The most important practical question remains: what should an investor do who actually needs to generate liquidity each year?

The right answer is not to systematically cut winners, but to organize withdrawals in a way that is compatible with performance logic.

  1. A first solution is to fund liquidity needs through the portfolio's natural flows: dividends, coupons, new cash inflows, or even a dedicated cash bucket covering 12-to-24 months of withdrawals. This avoids forcing sales of the best positions at the wrong time.
  2. A second solution is to first sell positions where the thesis has deteriorated, where future potential has normalized, or where the valuation clearly exceeds the expected quality.
  3. A third solution, often very effective, is to perform rare and tolerant rebalancing—for example, once or twice a year—by selling only those positions that have become oversized relative to a predefined maximum weight limit. In this context, you do not sell because the position is up +20%; you sell because it has become too large relative to the total portfolio risk. This is very different.

Finally, if liquidity must absolutely be extracted each year, it is better to establish a withdrawal budget ex-ante, then select divestments according to a rational hierarchy: first available cash, then cases where relative quality has weakened, then excessively overweight positions.
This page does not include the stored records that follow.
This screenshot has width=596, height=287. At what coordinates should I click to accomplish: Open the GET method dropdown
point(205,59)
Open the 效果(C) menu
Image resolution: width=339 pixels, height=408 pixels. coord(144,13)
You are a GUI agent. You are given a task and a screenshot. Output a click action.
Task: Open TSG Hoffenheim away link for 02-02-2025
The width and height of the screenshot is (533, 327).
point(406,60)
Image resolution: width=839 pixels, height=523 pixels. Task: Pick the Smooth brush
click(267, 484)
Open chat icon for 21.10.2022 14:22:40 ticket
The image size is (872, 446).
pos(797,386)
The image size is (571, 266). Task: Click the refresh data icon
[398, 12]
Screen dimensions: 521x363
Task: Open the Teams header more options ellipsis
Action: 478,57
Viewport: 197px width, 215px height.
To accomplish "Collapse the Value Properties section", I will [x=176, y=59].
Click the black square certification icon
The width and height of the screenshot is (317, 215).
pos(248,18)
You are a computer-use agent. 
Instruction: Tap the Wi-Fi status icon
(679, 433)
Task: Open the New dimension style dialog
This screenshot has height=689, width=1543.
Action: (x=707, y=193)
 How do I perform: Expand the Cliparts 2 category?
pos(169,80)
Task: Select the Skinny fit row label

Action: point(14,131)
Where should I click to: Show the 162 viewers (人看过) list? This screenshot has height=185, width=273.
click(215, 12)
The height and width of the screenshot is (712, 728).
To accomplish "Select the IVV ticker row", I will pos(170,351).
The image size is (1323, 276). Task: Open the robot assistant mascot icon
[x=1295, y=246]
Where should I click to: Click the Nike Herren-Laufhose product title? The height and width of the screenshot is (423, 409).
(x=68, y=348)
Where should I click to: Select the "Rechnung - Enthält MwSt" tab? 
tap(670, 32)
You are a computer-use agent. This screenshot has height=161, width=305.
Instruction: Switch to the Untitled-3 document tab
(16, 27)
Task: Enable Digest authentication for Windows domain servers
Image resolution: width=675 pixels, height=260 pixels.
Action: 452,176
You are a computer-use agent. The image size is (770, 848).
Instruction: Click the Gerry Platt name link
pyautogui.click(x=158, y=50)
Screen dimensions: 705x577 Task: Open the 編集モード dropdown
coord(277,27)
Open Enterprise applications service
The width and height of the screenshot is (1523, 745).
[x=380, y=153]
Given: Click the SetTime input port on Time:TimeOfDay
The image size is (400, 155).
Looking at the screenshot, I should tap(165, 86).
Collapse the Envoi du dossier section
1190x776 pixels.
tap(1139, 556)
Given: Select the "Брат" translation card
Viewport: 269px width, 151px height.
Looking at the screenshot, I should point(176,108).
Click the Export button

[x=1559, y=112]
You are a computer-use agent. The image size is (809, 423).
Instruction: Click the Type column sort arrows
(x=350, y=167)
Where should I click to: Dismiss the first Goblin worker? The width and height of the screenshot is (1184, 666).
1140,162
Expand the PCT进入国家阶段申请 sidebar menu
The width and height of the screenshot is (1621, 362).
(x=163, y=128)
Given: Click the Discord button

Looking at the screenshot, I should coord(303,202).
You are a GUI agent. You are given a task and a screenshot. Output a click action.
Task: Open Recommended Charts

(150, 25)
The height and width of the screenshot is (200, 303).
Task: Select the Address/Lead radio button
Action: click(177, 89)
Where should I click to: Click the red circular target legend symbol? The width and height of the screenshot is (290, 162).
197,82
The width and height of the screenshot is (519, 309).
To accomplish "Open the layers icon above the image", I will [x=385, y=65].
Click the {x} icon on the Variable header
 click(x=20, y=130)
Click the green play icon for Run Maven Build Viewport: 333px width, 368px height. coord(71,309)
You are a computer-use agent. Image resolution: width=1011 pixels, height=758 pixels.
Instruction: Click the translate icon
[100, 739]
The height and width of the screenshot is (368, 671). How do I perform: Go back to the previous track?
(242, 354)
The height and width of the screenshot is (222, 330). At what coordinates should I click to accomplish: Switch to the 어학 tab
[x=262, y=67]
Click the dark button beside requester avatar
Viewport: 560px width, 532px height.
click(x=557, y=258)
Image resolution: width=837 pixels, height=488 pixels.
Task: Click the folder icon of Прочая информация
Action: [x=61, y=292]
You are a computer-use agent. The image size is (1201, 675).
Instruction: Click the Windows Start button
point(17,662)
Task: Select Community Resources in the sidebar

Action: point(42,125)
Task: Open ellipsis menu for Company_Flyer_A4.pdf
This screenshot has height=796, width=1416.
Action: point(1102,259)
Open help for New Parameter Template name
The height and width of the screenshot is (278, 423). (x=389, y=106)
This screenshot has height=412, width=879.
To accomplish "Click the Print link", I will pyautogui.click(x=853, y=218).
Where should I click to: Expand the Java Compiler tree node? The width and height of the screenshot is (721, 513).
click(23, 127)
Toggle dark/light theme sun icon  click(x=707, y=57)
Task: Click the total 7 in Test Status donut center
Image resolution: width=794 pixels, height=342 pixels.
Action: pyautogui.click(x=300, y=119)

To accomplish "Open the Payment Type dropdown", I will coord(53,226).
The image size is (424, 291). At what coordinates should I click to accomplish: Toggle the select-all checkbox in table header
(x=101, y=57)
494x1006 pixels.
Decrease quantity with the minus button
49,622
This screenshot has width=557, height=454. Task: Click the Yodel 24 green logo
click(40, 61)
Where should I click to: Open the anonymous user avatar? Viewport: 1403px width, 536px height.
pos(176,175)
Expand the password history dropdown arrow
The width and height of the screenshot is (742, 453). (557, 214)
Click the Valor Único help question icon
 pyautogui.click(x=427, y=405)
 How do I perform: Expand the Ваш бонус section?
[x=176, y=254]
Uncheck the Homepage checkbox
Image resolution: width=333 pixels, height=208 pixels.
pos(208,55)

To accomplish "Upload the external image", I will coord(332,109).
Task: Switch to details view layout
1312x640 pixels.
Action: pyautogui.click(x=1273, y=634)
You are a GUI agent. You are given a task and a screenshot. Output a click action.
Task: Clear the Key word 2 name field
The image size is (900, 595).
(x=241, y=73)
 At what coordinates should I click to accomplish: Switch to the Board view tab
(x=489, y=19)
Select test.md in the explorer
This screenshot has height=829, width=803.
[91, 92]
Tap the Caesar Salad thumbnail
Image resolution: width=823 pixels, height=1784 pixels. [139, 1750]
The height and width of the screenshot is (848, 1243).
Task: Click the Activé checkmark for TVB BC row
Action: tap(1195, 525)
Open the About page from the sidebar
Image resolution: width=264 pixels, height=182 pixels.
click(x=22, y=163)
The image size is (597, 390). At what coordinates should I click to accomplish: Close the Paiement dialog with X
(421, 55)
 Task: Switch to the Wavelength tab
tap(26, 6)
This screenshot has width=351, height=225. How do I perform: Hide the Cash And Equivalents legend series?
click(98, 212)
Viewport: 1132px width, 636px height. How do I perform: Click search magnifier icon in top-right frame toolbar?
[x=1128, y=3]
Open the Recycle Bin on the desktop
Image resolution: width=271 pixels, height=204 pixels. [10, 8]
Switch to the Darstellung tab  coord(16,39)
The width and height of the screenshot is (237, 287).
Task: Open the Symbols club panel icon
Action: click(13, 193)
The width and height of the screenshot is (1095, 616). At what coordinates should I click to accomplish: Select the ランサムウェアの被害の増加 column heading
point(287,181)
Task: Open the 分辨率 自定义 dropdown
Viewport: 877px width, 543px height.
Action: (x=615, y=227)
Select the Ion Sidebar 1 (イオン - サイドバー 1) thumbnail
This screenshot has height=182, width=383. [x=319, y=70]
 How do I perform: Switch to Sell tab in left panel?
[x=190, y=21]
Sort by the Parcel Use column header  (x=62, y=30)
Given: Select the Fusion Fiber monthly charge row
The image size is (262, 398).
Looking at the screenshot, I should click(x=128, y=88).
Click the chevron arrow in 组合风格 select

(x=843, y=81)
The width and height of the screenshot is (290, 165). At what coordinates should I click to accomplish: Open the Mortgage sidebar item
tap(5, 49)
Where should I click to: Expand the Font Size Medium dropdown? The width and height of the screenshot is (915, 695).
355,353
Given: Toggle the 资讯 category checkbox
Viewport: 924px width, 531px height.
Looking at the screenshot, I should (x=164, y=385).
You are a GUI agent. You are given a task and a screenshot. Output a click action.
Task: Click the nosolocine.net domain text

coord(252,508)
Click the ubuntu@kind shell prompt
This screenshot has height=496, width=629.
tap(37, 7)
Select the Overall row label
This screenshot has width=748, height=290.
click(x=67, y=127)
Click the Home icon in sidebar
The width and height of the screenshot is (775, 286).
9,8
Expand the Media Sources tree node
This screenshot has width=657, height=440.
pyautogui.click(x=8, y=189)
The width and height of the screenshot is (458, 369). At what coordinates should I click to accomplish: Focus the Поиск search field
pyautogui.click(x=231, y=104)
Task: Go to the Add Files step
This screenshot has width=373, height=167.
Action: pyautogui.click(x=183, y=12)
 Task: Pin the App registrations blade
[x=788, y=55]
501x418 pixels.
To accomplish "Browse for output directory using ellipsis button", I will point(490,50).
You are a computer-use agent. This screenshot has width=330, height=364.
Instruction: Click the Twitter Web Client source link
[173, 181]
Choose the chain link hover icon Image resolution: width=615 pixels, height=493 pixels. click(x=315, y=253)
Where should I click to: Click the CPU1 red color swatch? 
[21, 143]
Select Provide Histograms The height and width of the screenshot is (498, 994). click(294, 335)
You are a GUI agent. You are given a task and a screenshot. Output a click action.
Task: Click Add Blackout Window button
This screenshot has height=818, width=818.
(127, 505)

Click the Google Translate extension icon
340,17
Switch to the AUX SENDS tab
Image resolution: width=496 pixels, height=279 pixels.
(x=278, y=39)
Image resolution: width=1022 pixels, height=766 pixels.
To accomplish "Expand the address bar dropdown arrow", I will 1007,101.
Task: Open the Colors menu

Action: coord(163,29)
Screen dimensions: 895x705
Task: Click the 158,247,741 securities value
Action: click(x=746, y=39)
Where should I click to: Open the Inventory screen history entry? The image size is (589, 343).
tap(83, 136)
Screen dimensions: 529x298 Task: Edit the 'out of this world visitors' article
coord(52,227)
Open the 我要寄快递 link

High-quality winners should only be touched as a last resort. This logic meets the need for cash flow without adopting a structurally anti-momentum stance.

Conclusion

Skimming winning positions as soon as they reach +20%/+30%/+50%, while leaving the rest untouched is not a better discipline; in most cases, it is a rule that compresses winners, preserves mediocre positions for too long, and contradicts two massive facts of financial research: the extreme asymmetry of individual returns and the consistency of the momentum premium's performance.

Since the majority of stocks will not be big winners, long-term performance depends on a minority of exceptional positions. It is precisely this minority that a mechanical skimming rule prevents from playing its full role.

An investor who wants to maximize chances of outperforming the benchmark must therefore avoid selling simply because a position is positive. They must sell for an economic reason. And if they need liquidity, they must organize their withdrawals around cash, rebalancing overweights, and arbitraging weakened theses, not around an arbitrary capital gain threshold.